Lalu, apa kaitan antara happy hypoxia dengan virus Covid-19? Keadaan happy hypoxia mungkin menyebabkan peradangan pada jaringan, dan hal ini bisa disebabkan oleh virus Covid-19. Teori lainnya, ada kemungkinan terjadi gangguan pada sistem saraf yang bertugas mengatur pernapasan dan oksigen dalam darah. Belum ada kepastian tentang kaitan antara happy hypoxia ini dengan virus Covid-19. Namun, beberapa studi menyimpulkan, terjadinya happy hypoxia pada pasien Covid-19 bisa meningkatkan risiko kematian.
Sedangkan pada beberapa ulasan lainnya yang telah kami rangkum, nggak sedikit dari pasien Covid-19 yang hanya merasakan gejala ringan, atau bahkan nggak merasakan gejala yang disebut dengan OTG atau ‘orang tanpa gejala’. Sebagian pasien mengatakan, pada awalnya mereka nggak merasakan apa pun, barulah setelah beberapa hari mendapatkan perawatan, dari hasil pemeriksaannya diketahui bahwa mereka telah mengalami happy hypoxia dan hasil foto parunya menandakan adanya infeksi.

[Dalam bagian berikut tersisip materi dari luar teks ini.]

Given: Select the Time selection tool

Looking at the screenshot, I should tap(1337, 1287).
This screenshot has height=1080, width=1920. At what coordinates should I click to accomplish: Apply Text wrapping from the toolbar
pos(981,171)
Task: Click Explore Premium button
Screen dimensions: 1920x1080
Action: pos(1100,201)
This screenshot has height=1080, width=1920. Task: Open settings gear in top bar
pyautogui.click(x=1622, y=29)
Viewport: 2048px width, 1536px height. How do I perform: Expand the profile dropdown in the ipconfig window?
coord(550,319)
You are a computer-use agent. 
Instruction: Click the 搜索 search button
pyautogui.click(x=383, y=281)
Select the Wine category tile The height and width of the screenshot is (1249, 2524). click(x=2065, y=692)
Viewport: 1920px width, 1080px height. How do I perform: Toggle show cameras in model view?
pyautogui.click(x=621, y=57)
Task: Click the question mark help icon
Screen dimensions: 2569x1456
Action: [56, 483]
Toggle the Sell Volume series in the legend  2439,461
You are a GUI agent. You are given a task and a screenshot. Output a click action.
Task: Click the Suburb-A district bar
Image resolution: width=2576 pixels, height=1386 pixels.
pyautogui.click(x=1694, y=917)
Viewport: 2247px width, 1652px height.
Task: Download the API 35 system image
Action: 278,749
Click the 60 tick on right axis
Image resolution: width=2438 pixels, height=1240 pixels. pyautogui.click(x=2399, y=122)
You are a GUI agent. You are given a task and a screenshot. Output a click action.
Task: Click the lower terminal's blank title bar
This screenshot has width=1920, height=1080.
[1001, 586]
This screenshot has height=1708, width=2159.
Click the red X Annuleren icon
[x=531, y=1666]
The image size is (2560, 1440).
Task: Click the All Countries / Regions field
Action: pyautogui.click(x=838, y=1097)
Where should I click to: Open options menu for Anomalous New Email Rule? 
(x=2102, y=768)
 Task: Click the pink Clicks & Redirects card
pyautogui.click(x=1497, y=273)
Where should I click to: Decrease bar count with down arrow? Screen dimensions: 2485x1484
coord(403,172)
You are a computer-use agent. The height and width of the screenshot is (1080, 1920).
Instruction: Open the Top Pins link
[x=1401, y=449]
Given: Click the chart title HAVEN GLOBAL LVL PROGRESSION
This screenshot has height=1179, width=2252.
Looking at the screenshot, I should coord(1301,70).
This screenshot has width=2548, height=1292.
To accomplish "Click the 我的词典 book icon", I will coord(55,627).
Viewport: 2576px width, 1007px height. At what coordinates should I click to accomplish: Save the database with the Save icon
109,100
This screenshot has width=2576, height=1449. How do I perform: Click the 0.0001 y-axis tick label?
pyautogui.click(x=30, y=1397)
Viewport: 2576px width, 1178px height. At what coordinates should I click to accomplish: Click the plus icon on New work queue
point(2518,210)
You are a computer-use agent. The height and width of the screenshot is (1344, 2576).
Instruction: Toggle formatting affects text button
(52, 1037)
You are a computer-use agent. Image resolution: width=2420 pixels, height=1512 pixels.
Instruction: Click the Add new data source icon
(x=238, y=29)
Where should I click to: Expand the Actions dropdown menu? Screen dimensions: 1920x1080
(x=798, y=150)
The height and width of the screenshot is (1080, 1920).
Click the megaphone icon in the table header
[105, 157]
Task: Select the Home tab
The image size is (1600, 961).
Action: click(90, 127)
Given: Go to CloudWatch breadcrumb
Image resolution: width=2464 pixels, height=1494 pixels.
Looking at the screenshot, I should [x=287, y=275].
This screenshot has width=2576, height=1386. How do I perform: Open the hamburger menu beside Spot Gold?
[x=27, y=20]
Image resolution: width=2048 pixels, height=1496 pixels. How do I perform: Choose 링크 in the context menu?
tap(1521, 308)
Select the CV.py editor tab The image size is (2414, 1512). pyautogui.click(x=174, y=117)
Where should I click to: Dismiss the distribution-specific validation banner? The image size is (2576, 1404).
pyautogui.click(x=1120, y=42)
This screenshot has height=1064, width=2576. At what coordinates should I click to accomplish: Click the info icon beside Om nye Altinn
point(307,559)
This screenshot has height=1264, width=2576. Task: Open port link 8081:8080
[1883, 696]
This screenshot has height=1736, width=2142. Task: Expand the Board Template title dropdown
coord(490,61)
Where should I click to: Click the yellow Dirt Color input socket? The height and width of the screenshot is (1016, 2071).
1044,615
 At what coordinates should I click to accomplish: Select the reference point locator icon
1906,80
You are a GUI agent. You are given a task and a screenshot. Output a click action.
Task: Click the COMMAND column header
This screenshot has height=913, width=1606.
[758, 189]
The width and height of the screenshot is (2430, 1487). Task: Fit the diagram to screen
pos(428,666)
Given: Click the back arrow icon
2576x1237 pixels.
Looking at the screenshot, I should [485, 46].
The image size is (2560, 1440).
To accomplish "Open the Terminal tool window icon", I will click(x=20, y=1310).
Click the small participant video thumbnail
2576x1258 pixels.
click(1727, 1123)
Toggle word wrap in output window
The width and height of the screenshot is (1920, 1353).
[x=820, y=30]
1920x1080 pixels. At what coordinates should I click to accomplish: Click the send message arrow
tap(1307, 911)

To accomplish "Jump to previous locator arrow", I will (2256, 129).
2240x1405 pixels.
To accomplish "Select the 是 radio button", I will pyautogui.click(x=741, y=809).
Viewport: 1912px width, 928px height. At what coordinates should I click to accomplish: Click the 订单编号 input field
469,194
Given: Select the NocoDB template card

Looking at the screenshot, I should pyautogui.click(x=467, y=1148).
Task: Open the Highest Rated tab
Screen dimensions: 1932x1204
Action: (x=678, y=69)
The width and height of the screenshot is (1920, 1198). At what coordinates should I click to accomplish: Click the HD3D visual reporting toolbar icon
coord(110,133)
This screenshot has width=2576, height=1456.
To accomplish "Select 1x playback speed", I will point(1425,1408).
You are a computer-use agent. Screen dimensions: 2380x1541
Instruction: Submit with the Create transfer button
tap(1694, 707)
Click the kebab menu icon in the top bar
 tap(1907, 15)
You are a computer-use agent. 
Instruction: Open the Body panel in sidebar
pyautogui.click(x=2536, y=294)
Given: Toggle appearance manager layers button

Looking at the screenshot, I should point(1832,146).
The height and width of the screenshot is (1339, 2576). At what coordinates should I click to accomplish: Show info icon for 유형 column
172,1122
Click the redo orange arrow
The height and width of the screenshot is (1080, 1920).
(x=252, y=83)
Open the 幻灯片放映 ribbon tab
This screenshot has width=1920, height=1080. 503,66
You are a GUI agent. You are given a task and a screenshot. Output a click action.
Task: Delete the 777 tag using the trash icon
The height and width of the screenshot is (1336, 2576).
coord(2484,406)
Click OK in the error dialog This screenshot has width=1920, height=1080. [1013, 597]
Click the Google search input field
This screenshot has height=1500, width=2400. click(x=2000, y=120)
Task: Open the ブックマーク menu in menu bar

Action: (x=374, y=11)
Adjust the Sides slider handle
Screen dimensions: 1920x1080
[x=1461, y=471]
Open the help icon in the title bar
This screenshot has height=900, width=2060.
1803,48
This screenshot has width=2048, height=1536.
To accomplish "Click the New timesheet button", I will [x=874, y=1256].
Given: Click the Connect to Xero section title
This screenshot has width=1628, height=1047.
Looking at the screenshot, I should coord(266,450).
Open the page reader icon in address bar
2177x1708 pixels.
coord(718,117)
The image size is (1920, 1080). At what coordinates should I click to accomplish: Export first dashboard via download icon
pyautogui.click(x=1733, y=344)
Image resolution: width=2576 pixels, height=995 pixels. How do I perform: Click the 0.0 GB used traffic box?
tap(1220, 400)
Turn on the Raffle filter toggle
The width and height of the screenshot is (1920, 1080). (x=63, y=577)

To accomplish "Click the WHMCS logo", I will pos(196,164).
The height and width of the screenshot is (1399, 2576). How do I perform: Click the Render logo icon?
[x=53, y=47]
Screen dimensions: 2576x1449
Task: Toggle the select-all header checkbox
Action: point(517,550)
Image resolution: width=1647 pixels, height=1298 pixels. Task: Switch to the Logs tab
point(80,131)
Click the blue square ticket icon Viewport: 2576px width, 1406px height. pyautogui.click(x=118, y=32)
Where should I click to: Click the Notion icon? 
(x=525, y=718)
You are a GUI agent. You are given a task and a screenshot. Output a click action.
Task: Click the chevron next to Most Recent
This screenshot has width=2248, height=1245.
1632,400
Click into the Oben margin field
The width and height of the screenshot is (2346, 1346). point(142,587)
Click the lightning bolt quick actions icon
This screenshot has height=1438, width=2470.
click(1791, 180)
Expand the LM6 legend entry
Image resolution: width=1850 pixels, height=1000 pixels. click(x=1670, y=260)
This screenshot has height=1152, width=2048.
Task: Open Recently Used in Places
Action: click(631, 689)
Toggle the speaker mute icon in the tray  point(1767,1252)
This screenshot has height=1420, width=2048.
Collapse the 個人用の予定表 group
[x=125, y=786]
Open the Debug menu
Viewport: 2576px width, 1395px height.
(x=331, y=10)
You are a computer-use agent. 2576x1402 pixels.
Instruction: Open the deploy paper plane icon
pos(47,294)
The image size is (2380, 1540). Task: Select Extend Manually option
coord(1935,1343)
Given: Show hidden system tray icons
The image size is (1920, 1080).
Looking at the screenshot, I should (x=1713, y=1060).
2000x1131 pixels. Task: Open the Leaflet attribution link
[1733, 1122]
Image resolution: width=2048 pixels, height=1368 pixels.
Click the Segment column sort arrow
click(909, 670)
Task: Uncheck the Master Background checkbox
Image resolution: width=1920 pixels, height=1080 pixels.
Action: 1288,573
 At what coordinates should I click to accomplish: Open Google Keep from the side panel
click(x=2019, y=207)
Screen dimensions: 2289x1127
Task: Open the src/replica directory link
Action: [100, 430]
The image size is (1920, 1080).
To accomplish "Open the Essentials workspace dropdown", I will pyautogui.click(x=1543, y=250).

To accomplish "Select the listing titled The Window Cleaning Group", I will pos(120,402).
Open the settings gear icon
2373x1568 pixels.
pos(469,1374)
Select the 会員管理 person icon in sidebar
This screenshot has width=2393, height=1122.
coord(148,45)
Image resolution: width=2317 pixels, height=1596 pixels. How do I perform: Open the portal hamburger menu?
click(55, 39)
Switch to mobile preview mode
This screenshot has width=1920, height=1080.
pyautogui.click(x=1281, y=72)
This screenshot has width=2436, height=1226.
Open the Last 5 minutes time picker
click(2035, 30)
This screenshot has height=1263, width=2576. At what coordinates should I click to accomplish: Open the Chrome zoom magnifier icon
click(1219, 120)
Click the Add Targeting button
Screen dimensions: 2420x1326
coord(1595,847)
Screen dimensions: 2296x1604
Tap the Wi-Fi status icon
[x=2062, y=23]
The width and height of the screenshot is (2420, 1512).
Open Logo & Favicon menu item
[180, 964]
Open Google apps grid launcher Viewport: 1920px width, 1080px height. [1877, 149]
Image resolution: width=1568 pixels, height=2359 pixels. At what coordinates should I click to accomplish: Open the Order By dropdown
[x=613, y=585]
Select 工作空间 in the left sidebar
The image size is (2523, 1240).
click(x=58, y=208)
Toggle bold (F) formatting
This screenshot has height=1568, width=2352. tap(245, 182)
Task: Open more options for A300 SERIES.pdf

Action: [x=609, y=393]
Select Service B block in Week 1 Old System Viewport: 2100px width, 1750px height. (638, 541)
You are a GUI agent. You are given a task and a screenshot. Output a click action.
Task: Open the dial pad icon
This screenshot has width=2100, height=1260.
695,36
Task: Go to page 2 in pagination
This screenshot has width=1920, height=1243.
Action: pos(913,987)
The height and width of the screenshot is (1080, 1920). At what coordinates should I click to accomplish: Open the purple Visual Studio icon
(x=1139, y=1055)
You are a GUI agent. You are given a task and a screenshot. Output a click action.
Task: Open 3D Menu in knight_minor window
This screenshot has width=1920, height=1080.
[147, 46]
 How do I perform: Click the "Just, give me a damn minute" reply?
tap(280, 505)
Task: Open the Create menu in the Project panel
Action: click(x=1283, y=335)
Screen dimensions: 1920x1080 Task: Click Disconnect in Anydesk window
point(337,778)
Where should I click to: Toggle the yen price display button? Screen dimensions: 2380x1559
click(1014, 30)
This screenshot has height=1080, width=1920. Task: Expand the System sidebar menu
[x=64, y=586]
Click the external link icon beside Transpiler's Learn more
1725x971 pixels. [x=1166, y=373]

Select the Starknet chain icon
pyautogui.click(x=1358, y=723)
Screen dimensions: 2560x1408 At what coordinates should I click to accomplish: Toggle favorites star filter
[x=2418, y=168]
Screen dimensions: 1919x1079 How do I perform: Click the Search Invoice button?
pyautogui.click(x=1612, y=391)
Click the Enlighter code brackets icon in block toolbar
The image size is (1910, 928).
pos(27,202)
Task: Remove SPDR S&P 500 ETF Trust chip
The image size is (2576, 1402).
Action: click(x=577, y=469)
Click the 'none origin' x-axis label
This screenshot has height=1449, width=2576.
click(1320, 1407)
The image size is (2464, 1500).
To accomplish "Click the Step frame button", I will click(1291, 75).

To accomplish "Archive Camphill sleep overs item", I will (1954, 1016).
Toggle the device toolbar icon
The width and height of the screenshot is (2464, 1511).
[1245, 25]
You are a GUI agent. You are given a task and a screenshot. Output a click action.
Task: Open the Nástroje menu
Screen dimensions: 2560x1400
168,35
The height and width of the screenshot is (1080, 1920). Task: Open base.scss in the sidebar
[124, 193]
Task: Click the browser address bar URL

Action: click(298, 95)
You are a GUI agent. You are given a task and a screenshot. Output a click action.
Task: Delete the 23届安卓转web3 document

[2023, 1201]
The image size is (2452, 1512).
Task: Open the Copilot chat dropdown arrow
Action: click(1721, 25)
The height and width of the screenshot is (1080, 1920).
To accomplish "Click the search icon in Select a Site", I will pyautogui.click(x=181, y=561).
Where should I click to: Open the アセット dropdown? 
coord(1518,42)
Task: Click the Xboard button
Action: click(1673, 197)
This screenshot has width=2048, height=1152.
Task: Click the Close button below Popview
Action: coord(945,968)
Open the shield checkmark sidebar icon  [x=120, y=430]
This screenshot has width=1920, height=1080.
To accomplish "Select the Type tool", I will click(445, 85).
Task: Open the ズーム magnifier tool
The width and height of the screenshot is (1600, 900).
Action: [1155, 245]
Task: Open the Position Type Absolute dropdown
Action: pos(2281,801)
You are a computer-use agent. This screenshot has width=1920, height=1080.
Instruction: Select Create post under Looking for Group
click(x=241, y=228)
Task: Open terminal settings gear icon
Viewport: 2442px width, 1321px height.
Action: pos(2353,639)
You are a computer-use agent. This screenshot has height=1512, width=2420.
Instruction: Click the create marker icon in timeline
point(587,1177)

Sayangnya, masih banyak orang yang kurang disiplin dalam mengikuti protokol kesehatan guna mencegah infeksi Covid-19. Masih banyak orang yang meragukan keberadaan virus ini serta menganggap remeh dampaknya. Apalagi, dengan adanya OTG, sehingga seseorang yang mungkin sudah terpapar, tapi tidak mengetahui kondisinya.
Yuk, sama-sama kita patuhi protokol kesehatan yang sedang berlangsung. Terapkan tips aman keluar-masuk rumah dan pola hidup bersih sehat. Mari kita lakukan demi melindungi diri sendiri dan orang-orang tersayang di sekitar kita.